As pessoas pensam que o futuro das revistas passa pela transição da edição em papel para a versão digital, mas parece-me que isso possa não ser tão cognitivamente sustentável como parece. Ao longo da última década tenho-me apercebido de que a relação com as palavras lidas em papel é muito diferente da relação que temos com as que lemos num ecrã. Há, ainda, um futuro sustentável para as revistas e os livros em papel?
Um ecrã torna as palavras, ideias e pensamentos em “não-coisas”. Pois, o conteúdo da informação que nos apresentam não tem forma, mas adapta-se a qualquer forma. Os tweets oferecem pinceladas culturais, mas os textos lidos em papel oferecem autênticos quadros onde experimentamos um deleite cultural. Isto é, não podemos fazer swipe ou scroll (tudo gestos do dedo que desliza pelo ecrã) quando contemplamos um quadro. Do mesmo modo, quando lemos em papel não temos qualquer hipótese de sermos distraídos por algo que emerge na página por cima do texto, nem podemos sequer apagar a página. Um texto em papel é uma “coisa”.
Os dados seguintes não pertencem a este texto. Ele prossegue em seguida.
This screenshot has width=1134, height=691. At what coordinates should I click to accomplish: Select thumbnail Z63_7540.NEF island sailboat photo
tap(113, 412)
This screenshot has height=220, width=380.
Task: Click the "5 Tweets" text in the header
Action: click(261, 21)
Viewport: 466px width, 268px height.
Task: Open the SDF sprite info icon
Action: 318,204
Maryanne Wolf é autora e investigadora da leitura e tanto em Proust and the Squid como em Reader, come home refere que nós, humanos, não nascemos para ler. E recorda que a leitura altera o modo como pensamos, não só em termos de conteúdo, como também em termos físicos ao reordenar as ligações no nosso cérebro. Antigamente, os mineiros levavam um canário para a mina porque se ele morresse era sinal de que o ar estava a tornar-se irrespirável e havia perigo de vida.
A leitura em papel é cara e a digital é grátis. Será?

Diz Wolf que “a leitura é o canário da mente”. E, enquanto a leitura digital nos torna impacientes, — “Demasiado longo. Não li”. — a leitura em papel aumenta a nossa paciência cognitiva, a qualidade da leitura e, consequentemente, a qualidade do nosso modo de pensar. O problema, aparentemente, é que a leitura em papel é cara e a digital é grátis. Será?
Não acredito que alguém tenha vivido cada semana do ano sem achar que desperdiçou €1. Porém, se não tivesse desperdiçado esse euro e o tivesse guardado, ao fim de um ano (descontando a semana do Natal e a da Páscoa), teria acumulado €50 que produtivamente poderia usar e investir numa assinatura de uma revista em papel. Por isso, uma assinatura de revista não é grátis, mas também não é tão cara quanto pensamos se nos organizarmos. No caso da leitura digital, pensamos usufruir gratuitamente do conteúdo que lemos, mas sem termos autorizado (ou pensado muito nisso), estamos a vender a nossa atenção.
Por outro lado, produzir uma revista ou livro em papel requer um investimento considerável. Por isso, qualquer erro ortográfico ou se o conteúdo não tiver qualidade ou despertar o interesse dos leitores, é natural que um livro não se venda ou uma revista possa desaparecer. Cada número ou volume é fruto de um ou vários curadores que asseguram a eliminação de 99.9% dos erros. No caso dos artigos digitais, como podem ser sempre atualizados, o cuidado nos conteúdos e forma é menor. Como a informação flui muito rapidamente, o que importa é publicar o mais frequente possível e depois corrige-se. Porém, lembram-se daquela frase — Quem conta um conto acrescenta-lhe um ponto. — ? Quem nos garante não só a qualidade, como a verdade? Ninguém. E o que mais me assusta é que nos importamos cada vez menos com isso.
Será retrógrado voltar a investir em força no papel?
Não estamos a cortar mais árvores para isso e a danificar o meio ambiente? A indústria do papel não é perfeita, mas o professor Gary Scott da SUNY Universidade de Ciência Ambiental e Florestas nos Estados Unidos, pela sua experiência e estudo, afirmou para a conhecida revista “Popular Science” que “as companhias de papel extraem a sua madeira de um modo sustentável para que não haja qualquer perda global de terreno florestal”. Por isso, usar papel é, hoje, substancialmente mais sustentável do que antes.
Mas existe um argumento final
Ler em papel pode não ser grátis, mas suscita a gratidão, se soubéssemos, profundamente, o bem que nos faz e quantas pessoas estão dedicadas a cuidar bem de tudo aquilo que será impresso. O excesso de informação na web e a incerteza na sua fiabilidade fazem da leitura digital uma possível fonte de poluição cognitiva (basta pensar nas Fake News e teorias da conspiração).
O papel faz de nós leitores sustentáveis porque quem tem nas mãos aquilo que lê, não se cansa tanto de ler, fazendo da leitura uma fonte de energia cognitiva renovável que configura o nosso pensamento e experiência de vida. Algo inigualável por qualquer via digital.